The private museum boom has transformed art scenes across Asia and Europe, but it has been a bit slower to catch on in New York. That is due to change in autumn 2017, when the billionaire collector James Tomilson “Tom” Hill, the president of Blackstone Alternative Asset Management, and his wife Janine, the director of fellowship affairs at the Council on Foreign Relations, open the Hill Art Foundation in Chelsea.
Tom Hill says the couple were intrigued by “the idea of doing in a public setting what we do in our own home”: juxtaposing works from different eras, from the Renaissance to the present. The 6,000-sq.-ft gallery, designed by Peter Marino, will host a changing collection display and temporary exhibitions. For the first show, Hill suggests pairing works by Christopher Wool (the Hills own 14) with photography and films.

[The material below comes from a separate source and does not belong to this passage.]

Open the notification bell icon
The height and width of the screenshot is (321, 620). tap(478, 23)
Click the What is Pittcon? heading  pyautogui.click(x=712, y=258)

The public got a taste of the Hills’ holdings when the Frick Collection in New York presented a show of their bronzes in 2014. Inspired by a visit to the couple’s Upper East Side apartment, the curator of the show, Denise Allen, decided to include two works by Cy Twombly and a painting by Ed Ruscha—the first time work by a living artist has been shown at the Frick.
The couple have not yet decided whether the foundation will be a permanent home for their collection. (Many museums—including the Metropolitan Museum of Art, where Tom Hill is a board member—undoubtedly have their eye on it.) “We have a lot of time to figure out which of several different constituencies… most wants or is most in need of each of our different collections and where is the best possibility that each collection will stay intact,” he says.
Although “nobody can compete with major museums”, a private operating foundation has its advantages. “I can take risks,” Hill says.
Highlights of the Hill collection The couple’s holdings—reportedly valued at around $800m—consist of what Tom Hill describes as four “discrete and standalone” collections
1. Renaissance and Baroque bronzes
The Hills’ more than 30 bronze statuettes span the 16th to the 18th centuries and are considered among the world’s finest examples in private hands. The collection includes work by Andrea Riccio, Adriaen de Vries and Giambologna.
2. Old Master paintings
The collection includes five works by Rubens and a gold-ground work by the 14th-century Italian painter Giovanni da Milano that has been promised to the Metropolitan Museum of Art.
3. Modern and contemporary art
The couple intended to buy four works each by eight Modern masters, including Francis Bacon, Andy Warhol and Willem de Kooning. (Hill calls them the “original eight”.) They have since added more examples and other artists, including Agnes Martin.
4. Emerging art
Hill describes this collection as mainly artists in their 30s and 40s, “many of them women who live here in New York”, including Sarah Crowner and Mika Tajima.